> [What you should do]: Locate the word "Expand" in the entries below, then gather every line that holds it.

(Collection entries)
-.-.-

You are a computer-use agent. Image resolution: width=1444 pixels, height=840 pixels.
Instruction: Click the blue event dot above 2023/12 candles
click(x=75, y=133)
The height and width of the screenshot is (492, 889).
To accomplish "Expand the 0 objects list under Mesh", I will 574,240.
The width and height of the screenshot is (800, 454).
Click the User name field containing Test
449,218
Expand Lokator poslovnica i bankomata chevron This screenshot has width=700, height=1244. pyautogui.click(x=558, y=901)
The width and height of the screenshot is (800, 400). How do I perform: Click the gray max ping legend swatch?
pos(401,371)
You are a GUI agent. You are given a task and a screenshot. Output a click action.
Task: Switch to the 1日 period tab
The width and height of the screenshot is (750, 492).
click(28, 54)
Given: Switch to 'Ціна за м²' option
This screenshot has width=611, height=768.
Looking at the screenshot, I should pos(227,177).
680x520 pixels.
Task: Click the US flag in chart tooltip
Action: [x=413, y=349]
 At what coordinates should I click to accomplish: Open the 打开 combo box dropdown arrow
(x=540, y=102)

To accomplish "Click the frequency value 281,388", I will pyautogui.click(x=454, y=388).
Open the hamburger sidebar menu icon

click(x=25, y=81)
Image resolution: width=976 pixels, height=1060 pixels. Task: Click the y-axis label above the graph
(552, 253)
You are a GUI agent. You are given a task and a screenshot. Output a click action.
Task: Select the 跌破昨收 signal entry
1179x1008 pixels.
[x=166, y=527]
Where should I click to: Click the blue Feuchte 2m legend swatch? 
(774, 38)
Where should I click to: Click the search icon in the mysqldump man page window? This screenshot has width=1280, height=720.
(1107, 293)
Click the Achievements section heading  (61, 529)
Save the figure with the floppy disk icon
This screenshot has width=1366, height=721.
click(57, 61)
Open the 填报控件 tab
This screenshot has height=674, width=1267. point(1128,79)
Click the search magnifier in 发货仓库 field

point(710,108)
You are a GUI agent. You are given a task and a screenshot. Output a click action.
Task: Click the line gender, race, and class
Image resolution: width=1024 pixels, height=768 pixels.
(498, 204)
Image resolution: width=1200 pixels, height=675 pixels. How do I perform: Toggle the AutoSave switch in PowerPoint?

-.-.-

> [Completed task]:
To accomplish "Expand the 0 objects list under Mesh", I will 574,240.
Expand Lokator poslovnica i bankomata chevron This screenshot has width=700, height=1244. pyautogui.click(x=558, y=901)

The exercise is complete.